Start of Study material

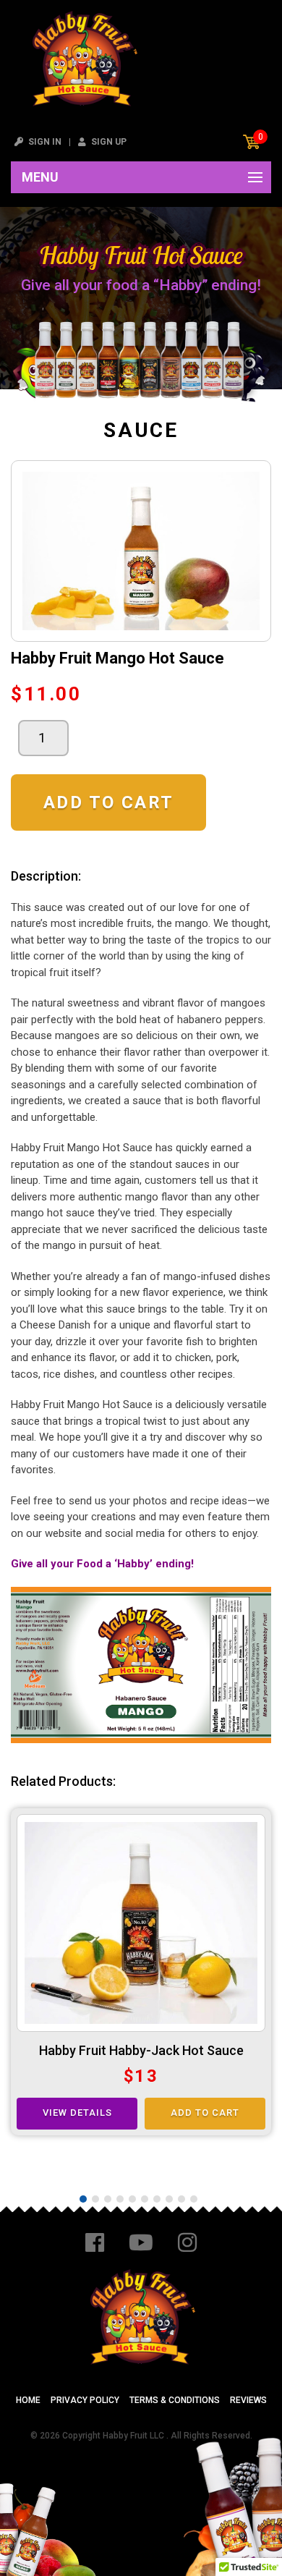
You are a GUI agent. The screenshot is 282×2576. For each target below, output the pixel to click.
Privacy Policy (85, 2400)
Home (28, 2400)
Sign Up (108, 142)
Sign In (43, 142)
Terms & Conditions (174, 2400)
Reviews (248, 2400)
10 (193, 2199)
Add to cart (108, 802)
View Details (77, 2112)
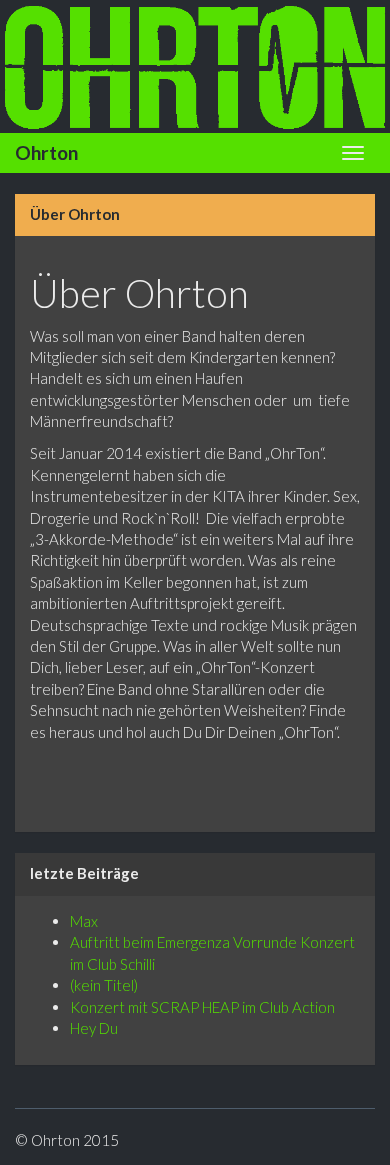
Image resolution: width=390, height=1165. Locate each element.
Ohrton (46, 152)
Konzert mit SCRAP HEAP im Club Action (202, 1007)
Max (84, 921)
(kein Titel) (104, 985)
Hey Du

End of Study material

What this task involves
Except for the pictures, give the data again word for word.

Exercise response
You are a GUI agent. The screenshot is 282×2576. For each target below, output the pixel to click.
Privacy Policy (85, 2400)
Home (28, 2400)
Sign Up (108, 142)
Sign In (43, 142)
Terms & Conditions (174, 2400)
Reviews (248, 2400)
10 (193, 2199)
Add to cart (108, 802)
View Details (77, 2112)
Image resolution: width=390, height=1165. Locate each element.
Ohrton (46, 152)
Konzert mit SCRAP HEAP im Club Action (202, 1007)
Max (84, 921)
(kein Titel) (104, 985)
Hey Du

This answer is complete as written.